#### GIVEN PROBLEM:
Swap "agent" for "assistant" in everything from the line containing "You are a GUI" down to the line containing "click(x=789, y=179)", and return only those lines with nothing else altered. Leave the pictures out.

#### DATASET ROWS:
# # # # # # #
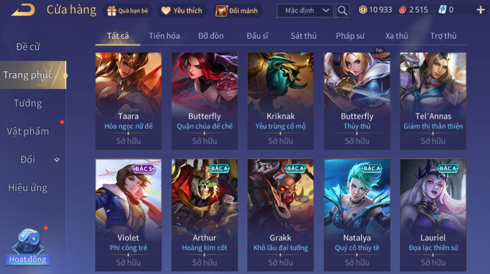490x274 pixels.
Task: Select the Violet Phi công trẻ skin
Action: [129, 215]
# # # # # # #
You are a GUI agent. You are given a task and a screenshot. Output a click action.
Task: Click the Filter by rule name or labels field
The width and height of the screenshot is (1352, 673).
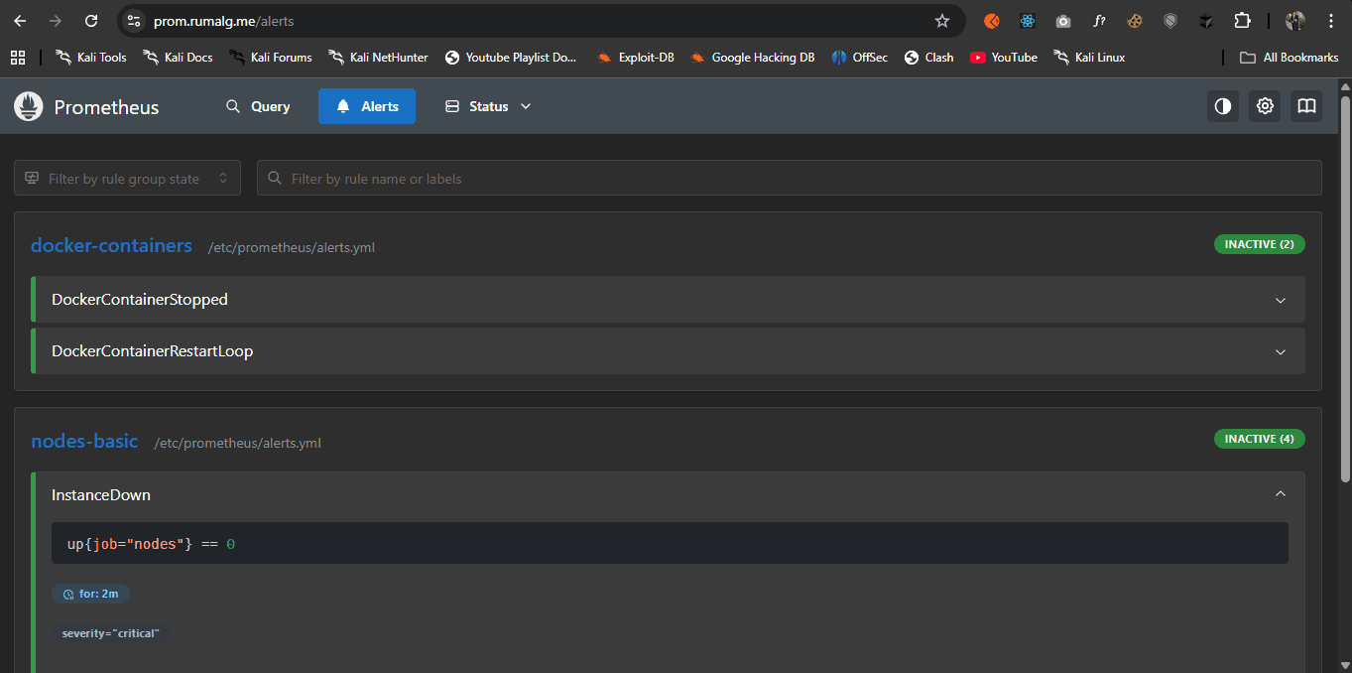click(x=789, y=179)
# # # # # # #
#### EXERCISE SOLUTION:
You are a GUI assistant. You are given a task and a screenshot. Output a click action.
Task: Click the Filter by rule name or labels field
The width and height of the screenshot is (1352, 673).
click(x=789, y=179)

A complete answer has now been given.